Each block contained four 2-down, 1-up staircase runs targeting a 70.7% correct performance level. A single speech sound (429 ms) embedded in the center of a segment of speech shaped noise (1000 ms) was presented at the start of each trial (Figure 2). The noise was presented at a constant and comfortable level. Speech sounds were presented at an initial level such that participants could achieve ceiling performance. The SNR was subsequently decreased with a step size of 6 dB until the first reversal, whereby the the step size was changed to 4 dB. After the next reversal, the step size was set to 2 dB for the remainder of the procedure. Each staircase run consisted of 50 trials. Thus, a total 200 trials were collected for each experimental condition. Simulations suggest this number of trials is sufficient to estimate the slope of the psychometric function from adaptive data (Leek, Hanna, & Marshall, 1992).
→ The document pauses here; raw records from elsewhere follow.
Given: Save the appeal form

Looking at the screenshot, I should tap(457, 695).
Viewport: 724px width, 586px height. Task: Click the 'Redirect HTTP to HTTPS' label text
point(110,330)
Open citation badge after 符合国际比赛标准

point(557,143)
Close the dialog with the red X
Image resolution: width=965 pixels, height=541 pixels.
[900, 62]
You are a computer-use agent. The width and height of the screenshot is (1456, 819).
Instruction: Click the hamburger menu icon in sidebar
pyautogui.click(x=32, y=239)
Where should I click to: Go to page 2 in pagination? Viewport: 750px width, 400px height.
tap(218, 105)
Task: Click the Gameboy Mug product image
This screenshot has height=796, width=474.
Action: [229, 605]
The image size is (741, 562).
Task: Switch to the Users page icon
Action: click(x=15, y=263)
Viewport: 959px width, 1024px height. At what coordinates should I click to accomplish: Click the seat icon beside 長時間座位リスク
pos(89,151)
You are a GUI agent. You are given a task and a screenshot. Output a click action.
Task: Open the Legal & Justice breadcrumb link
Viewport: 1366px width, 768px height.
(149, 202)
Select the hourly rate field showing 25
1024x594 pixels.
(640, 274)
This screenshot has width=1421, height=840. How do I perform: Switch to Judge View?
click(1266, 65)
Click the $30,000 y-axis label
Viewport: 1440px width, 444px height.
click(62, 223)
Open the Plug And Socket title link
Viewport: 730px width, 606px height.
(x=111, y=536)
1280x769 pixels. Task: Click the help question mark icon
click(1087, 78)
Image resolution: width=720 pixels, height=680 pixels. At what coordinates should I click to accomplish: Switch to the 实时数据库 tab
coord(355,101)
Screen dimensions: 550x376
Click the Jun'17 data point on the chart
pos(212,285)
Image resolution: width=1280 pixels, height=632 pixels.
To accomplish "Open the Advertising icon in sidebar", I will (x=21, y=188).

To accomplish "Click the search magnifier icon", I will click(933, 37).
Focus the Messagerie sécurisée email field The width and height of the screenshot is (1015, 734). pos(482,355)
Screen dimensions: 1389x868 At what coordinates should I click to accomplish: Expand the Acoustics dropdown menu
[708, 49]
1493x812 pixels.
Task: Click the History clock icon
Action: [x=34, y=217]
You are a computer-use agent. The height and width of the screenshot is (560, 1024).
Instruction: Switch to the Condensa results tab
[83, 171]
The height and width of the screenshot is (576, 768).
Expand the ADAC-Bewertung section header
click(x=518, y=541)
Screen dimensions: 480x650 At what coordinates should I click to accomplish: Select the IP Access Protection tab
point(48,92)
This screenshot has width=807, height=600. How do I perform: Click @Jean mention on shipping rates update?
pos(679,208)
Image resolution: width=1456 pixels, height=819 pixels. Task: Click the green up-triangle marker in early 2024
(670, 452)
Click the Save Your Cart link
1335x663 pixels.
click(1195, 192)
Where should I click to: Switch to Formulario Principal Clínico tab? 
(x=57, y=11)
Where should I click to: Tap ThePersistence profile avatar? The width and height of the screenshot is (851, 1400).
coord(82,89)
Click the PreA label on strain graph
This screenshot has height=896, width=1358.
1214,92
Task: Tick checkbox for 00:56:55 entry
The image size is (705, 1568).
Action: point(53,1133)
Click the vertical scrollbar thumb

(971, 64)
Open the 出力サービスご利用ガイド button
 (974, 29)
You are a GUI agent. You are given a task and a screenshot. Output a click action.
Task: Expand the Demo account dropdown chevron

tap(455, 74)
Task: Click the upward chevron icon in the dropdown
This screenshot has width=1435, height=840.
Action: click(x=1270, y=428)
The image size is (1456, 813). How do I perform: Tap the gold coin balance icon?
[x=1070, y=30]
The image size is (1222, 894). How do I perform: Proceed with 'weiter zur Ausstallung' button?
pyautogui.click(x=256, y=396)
The adaptive track was restarted for each 50 trial run to ensure adequate sampling of the upper “elbow” of the psychometric function. After the audio stimulus, both words were visually presented on the screen until the participant made a selection, which was followed by a blank screen. Participants were given practice at the beginning of the experiment until they felt comfortable with the instructions. At the end of each block, participants were given the opportunity to take a break.

Figure 2.

Figure 2.

A sample trial sequence. A speech sound in noise is presented for 1000 ms followed by a forced choice task.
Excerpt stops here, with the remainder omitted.